Mechanism of Action of Doxepin

Doxepin primarily works through potent histamine H1 receptor antagonism at low doses, while at higher antidepressant doses it functions as a tricyclic antidepressant by inhibiting reuptake of norepinephrine and serotonin at neuronal synapses.

Primary Mechanisms

Doxepin has a complex pharmacological profile with multiple mechanisms that vary based on dosage:

At Low Doses (1-6mg)

• Potent histamine H1 receptor antagonism: Doxepin has subnanomolar affinity for the H1 receptor, making it one of the most potent antihistamines available 1
• This mechanism is primarily responsible for its sedative effects and use in insomnia at low doses

At Higher Antidepressant Doses (75-300mg)
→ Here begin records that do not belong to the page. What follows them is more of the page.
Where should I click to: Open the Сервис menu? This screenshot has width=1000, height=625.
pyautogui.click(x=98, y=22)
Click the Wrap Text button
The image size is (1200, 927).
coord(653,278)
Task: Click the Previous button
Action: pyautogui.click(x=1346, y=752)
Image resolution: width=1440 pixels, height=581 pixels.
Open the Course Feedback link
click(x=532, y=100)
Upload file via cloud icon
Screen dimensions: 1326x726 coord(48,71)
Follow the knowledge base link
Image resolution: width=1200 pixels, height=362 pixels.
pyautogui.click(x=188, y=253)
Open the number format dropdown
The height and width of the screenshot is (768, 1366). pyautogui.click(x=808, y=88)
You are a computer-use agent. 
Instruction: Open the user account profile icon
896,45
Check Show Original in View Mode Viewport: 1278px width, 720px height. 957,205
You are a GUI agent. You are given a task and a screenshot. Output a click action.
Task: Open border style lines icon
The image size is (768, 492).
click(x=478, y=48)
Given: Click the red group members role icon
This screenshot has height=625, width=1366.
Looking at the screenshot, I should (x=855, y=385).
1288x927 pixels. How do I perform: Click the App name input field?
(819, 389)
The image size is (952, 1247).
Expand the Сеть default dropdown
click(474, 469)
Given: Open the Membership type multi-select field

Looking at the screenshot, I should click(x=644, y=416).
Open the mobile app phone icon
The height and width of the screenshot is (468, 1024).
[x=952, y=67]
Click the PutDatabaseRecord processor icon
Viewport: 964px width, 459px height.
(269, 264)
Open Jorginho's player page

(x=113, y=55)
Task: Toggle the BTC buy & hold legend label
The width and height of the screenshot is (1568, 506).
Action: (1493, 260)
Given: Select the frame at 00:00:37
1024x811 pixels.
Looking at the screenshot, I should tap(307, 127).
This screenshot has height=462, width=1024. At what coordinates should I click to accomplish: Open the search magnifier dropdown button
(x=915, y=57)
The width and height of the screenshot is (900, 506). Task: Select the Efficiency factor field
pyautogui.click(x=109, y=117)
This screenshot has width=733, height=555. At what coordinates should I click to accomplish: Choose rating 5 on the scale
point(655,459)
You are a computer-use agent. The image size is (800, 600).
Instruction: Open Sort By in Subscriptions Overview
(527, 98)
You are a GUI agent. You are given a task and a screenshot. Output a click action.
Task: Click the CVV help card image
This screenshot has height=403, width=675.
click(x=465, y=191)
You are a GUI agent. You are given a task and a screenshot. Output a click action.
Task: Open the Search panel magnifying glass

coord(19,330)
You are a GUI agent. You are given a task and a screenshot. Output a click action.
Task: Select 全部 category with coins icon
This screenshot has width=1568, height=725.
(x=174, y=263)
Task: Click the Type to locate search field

• Norepinephrine reuptake inhibition: Prevents deactivation of norepinephrine by blocking reuptake into nerve terminals 2
• Serotonin reuptake inhibition: Similar to other tricyclic antidepressants, though less potent than its noradrenergic effects 3
• Anticholinergic effects: Antagonism of muscarinic receptors, contributing to side effects like dry mouth and constipation 2

Secondary Pharmacological Properties

• Antiserotonergic effects: Demonstrated in animal studies on smooth muscle 2
• Antihistaminergic effects: Beyond H1 antagonism, affects smooth muscle function 2
• Potentiation of norepinephrine response: Observed at higher than usual clinical doses in animal studies 2

Pharmacokinetic Considerations

• Metabolized primarily through the cytochrome P450 2D6 (CYP2D6) pathway 4
• Forms active metabolites including desmethyldoxepin (nordoxepin) 4
• Plasma concentrations at therapeutic doses typically range from 130±113 ng/mL (parent compound) to 132±94 ng/mL (metabolite) at 250mg daily dosing 4

Clinical Implications of MOA

• The strong H1 antagonism explains why doxepin is particularly effective for depression with anxiety and sleep disturbances 3
• At antidepressant doses, doxepin has a similar profile to amitriptyline but with potentially fewer side effects than imipramine 3
• The sedative properties make it more suitable for depressed patients with insomnia compared to more activating antidepressants 3
• Unlike benzodiazepines, doxepin's combined antidepressant and anxiolytic effects make it more effective when anxiety is accompanied by significant depression 3

Important Contraindications Based on MOA

• Contraindicated with drugs that have potential arrhythmic properties due to its intrinsic cardiotoxicity similar to other tricyclics 4, 5
• Should not be taken concurrently with drugs that inhibit hepatic metabolism via cytochrome P450, including macrolide antibiotics and imidazole antifungals 4
• Contraindicated in patients with glaucoma due to anticholinergic effects 2
• Should not be combined with MAOIs due to risk of serotonin syndrome 2

Doxepin's unique combination of strong antihistaminic properties with noradrenergic and serotonergic reuptake inhibition explains its versatility in treating conditions ranging from insomnia (at low doses) to major depression with anxiety (at higher doses).